Plus qu'un duel entre deux Québécois, un francophone contre un anglophone, le combat opposait deux générations : celle du jeune Stéphane Ouellet, 27 ans, à celle de Dave Hilton, 34 ans.

« Ç’a été le point de rencontre entre une génération qui a marqué son époque combinée à un nouveau groupe d'athlètes qui voulait prendre le plancher, et qui avait décidé de faire un ménage, a indiqué l’entraîneur Stéphan Larouche. Quand Stéphane avait signé chez InterBox, il avait dit qu’il voulait faire le ménage. Donc tu avais le clan Hilton, extrêmement talentueux et connu en Amérique de Mike Tyson et de Muhammad Ali, contre un Québécois francophone. On a senti à ce moment un engouement qui devait se comparer à Cusson-Hilton, Paduano-Marcotte. Mais ce qui était marquant de ce combat, c'est que partout où on allait, les gens nous parlaient du combat. On en entendait parler partout, partout, partout. On a juste à penser à l'entraînement public qui avait eu lieu à l'hippodrome. Il y avait eu 2000 ou 3000 personnes, comme on voit présentement en Angleterre. »

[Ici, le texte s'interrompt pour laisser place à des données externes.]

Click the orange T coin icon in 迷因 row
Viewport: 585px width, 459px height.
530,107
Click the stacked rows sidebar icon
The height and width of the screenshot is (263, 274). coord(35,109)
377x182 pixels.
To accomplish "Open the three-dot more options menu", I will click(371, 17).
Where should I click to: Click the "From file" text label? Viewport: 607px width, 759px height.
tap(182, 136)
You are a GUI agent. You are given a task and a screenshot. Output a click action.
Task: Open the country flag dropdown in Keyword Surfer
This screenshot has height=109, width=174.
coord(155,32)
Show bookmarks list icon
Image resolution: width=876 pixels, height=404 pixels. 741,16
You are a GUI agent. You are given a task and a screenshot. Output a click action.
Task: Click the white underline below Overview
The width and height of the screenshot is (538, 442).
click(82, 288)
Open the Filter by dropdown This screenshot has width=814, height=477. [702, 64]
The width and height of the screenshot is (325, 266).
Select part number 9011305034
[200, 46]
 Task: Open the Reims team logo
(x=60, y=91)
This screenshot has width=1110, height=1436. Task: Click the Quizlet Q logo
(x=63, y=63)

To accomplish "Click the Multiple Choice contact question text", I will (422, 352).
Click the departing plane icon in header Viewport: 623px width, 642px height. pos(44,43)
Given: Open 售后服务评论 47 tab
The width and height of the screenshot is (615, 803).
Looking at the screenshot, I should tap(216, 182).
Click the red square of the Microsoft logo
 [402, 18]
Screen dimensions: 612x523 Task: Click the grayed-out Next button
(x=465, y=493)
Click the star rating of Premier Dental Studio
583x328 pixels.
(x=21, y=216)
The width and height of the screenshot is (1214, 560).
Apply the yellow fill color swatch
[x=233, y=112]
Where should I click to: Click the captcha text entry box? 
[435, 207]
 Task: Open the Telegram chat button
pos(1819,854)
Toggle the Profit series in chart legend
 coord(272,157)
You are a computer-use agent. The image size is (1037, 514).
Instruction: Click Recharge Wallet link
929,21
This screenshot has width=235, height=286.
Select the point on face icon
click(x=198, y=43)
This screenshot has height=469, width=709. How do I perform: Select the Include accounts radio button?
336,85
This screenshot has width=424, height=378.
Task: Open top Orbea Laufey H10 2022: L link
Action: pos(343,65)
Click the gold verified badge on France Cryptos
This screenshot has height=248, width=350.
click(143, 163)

La confrontation marque aussi une transition entre la promotion de style internationale de la nouvelle compagnie InterBox et celle plus locale qui a fait le succès de Régis Lévesque.

« Ça nous a permis de voir qu'on était capable d'organiser des événements porteurs, que ce n'était pas juste dans le temps de Régis Lévesque qu'ils étaient capables de faire ça, a expliqué Yvon Michel. Et ça a donné de l'espoir pour des gens comme Hans-Karl Muhlegg que ça pourrait devenir rentable éventuellement. Et aujourd’hui, l’industrie de la boxe est une industrie rentable. »

Après les belles années du Forum, le combat a lieu au Centre Molson devant 15 000 spectateurs, et il a été télédiffusé aux États-Unis sur ESPN, ce qui marque à l'époque, un autre virage important.

Le combat est intense pendant 12 rounds. Le poète de Jonquière n'est qu'à 18 secondes de la victoire, quand il se sort volontairement des câbles, ce qui provoque l'intervention de l'arbitre Denis Langlois.

Vingt ans plus tard, les opinions divergent toujours sur l'intervention de l'arbitre.

« Je ne changerai pas là-dessus. J’étais plus impulsif et plus agressif à ce moment, mais je considère toujours que Stéphane était empêtré dans les câbles et donc il méritait un compte de 8 comme c’est écrit dans les règlements de la Régie, a maintenu Yvon Michel. Et si on lui avait donné le compte de 8, il n’aurait resté que quelques secondes au combat et Stéphane Ouellet l’aurait emporté par décision parce qu’il dominait aux points largement. »

« C’était triste de le voir s’effondrer en fin de combat, mais malheureusement, on doit aujourd'hui admettre que l'arbitre avait pris la bonne décision, il s'était sorti la tête du ring et il avait l'air d'un gars qui ne voulait plus boxer, a pour sa part rapporté Larouche. Mais ce qu’il avait fait jusque-là était impressionnant, parce qu’il ne faut pas oublier qu’avant le combat, il n’avait disputé que quatre rounds de "sparring". J’étais donc impressionné de le voir gagner des rounds aux 9e, 10e, et 11e rounds alors qu’il avait eu une si piètre préparation. »

Ouellet a perdu et n'aura jamais pu obtenir un combat de championnat du monde contrairement à Dave Hilton et Éric Lucas par la suite. Difficile toutefois d'affirmer qu'une victoire de Ouellet il y a 20 ans aurait changé le cours de son histoire.

« Stéphane a eu du succès parfois sans bien se préparer et ça lui donnait des forces supplémentaires par la suite pour ne pas bien se préparer, puisqu'il disait : "regardez j'ai fait ça comme ça et j'ai eu du succès". Donc je ne sais pas comment tout ça aurait viré », a laissé entendre le promoteur de GYM.

« Stéphane, c'était une machine à faire vendre des billets, les gens l'adoraient, il avait le charisme, il était bon. Mais malheureusement, il n'était juste pas assez passionné par ça. La boxe, ça finit rarement bien pour les athlètes », a exposé Larouche.

Dave Hilton gagnera le deuxième combat et Stéphane Ouellet savourera enfin la victoire dans le troisième et dernier duel. Quant à l'industrie de la boxe professionnelle québécoise, elle poursuivra sur sa lancée pendant quelques années pour atteindre des niveaux enviés sur la scène internationale.